# Ohio Chrome



## 88luneke (Jan 13, 2009)

Anyone else travel to Ohio for steelhead? If so let's get a report thread going.

Hit the Rocky today, hooked a bright hen around noon, and lost her at my feet. Tried the panic grab and all I got was a little slime and some wet arms. Yes, arms :lol:

Anymore reports?


----------



## laterilus (Mar 18, 2006)

Can't give a report but been to the vermillion several times. And I think the rocky, gotta go through a park not to far away from Cleveland if I remember correctly. Good steelhead fishing down there, best day ever landed 26 between me and a friend. Lotta 2-4 pounders but fun and relatively easy fishing.


----------



## 88luneke (Jan 13, 2009)

Yea the Rocky is probably the most accessible river I've ever fished. Metro park is around the entire thing almost. Parking areas, short hikes. Also means it gets busy quick. 
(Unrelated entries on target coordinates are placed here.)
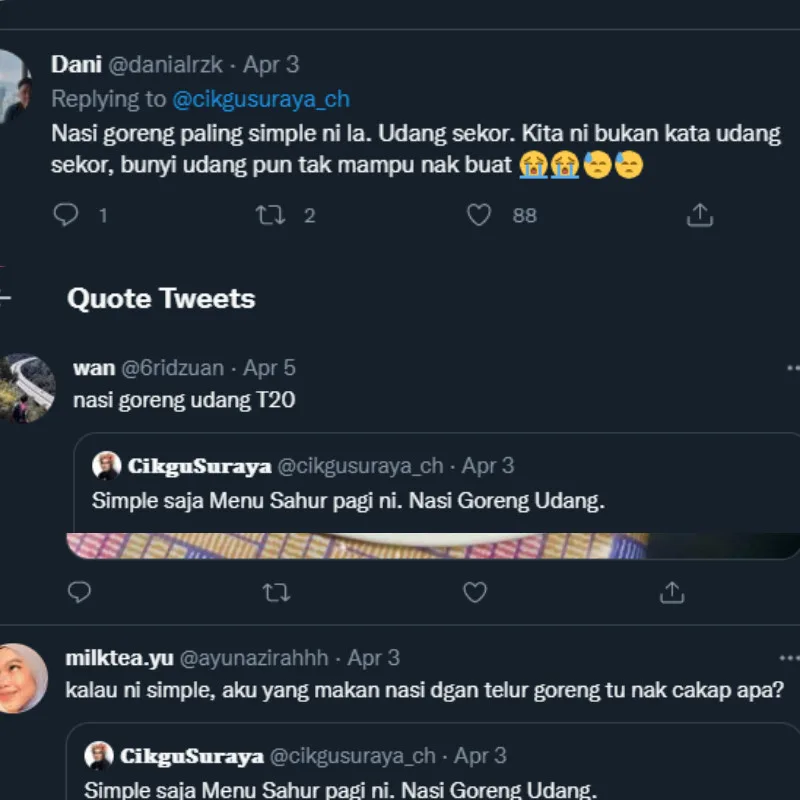
Task: Go back from Quote Tweets page
Action: coord(6,298)
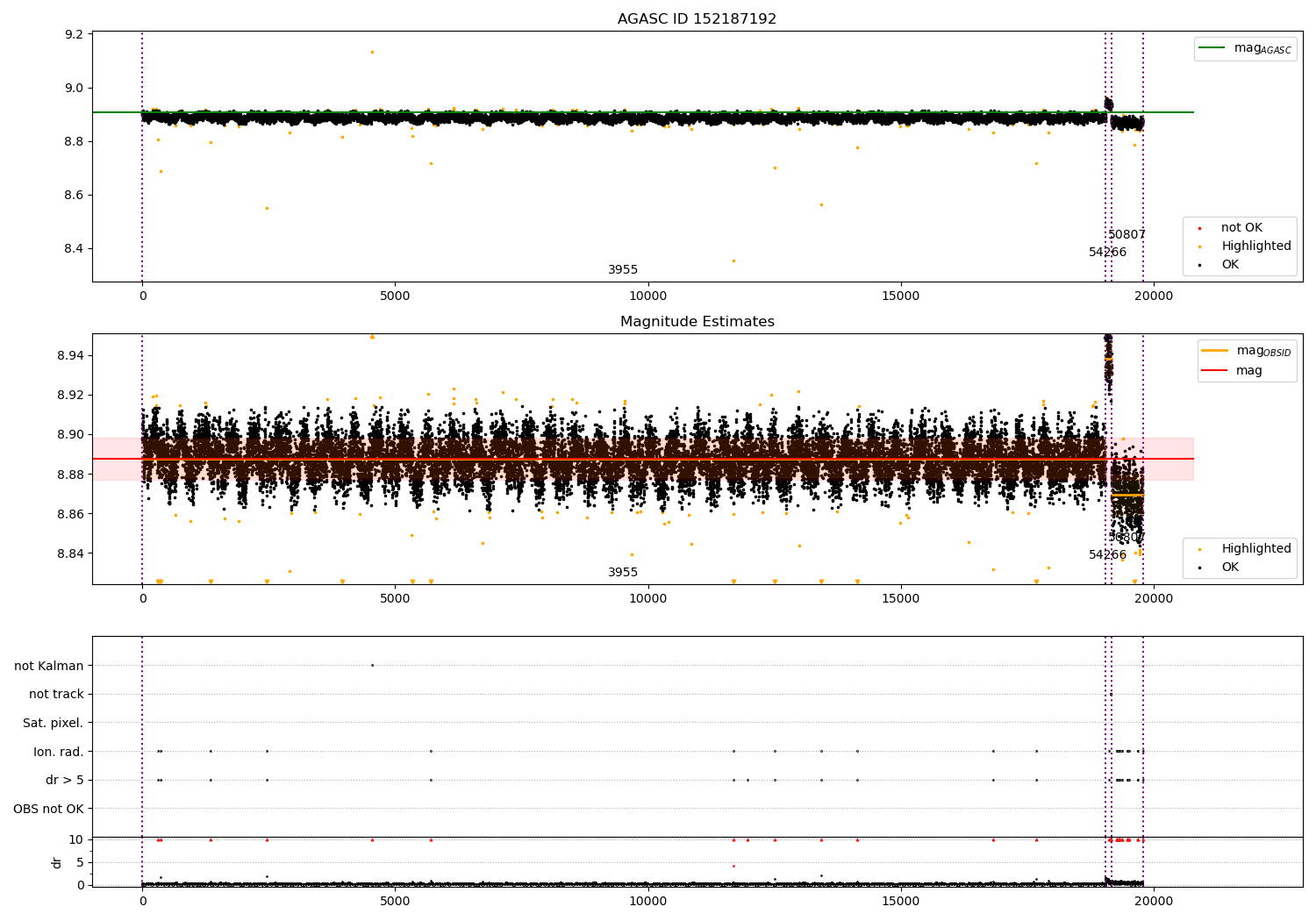Select the 'OBS not OK' axis label

tap(49, 809)
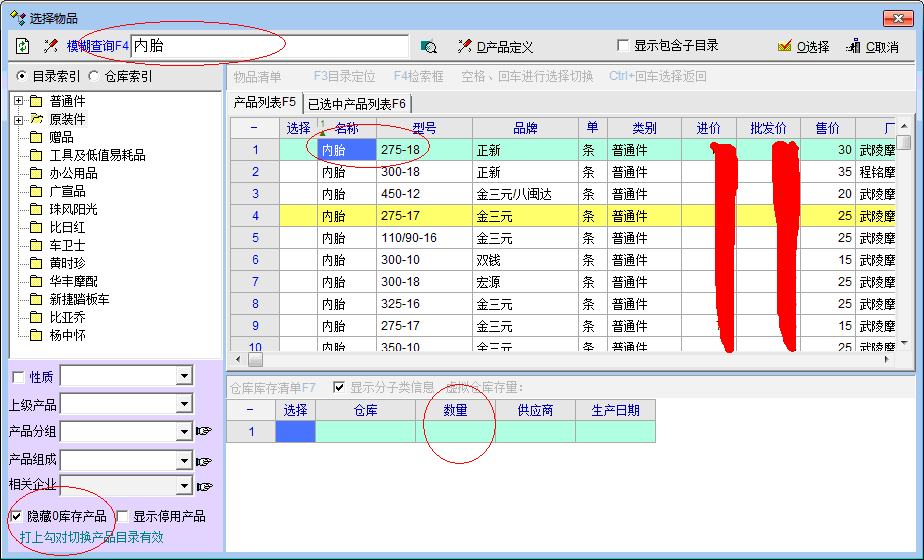The image size is (924, 560).
Task: Click the hand pointer icon next to 相关企业
Action: coord(205,487)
Been watching the flow chart all week. The rain we got yesterday may have muddied it up a little too much but who knows.


----------



## salmonslammer (Jan 28, 2001)

How is the rocky for wading? 
Drive by it up by the airport and always thought about bringing the gear with me.... Were there in early march (week before and after the car show) so i always figured it would be slow. it was iced over this year


----------



## 88luneke (Jan 13, 2009)

Rocky is easily waded. Very few spots are hard to get to there. 

Fished the Rocky from about 8 til 3 today. Caught one sucker, and didn't hear of anyone catching steel. Conditions were good, just not biting or not there, or maybe the stars weren't aligned. Oh well, good day on the river. 

I did decide today that I think I'll like fishing the Vermilion more than the Rocky. FAR less people, more hiking, and I didn't think I was in Ohio when I stopped by to hike around. She's coffee and cream at the moment so I didn't fish, but did see people fishing.


----------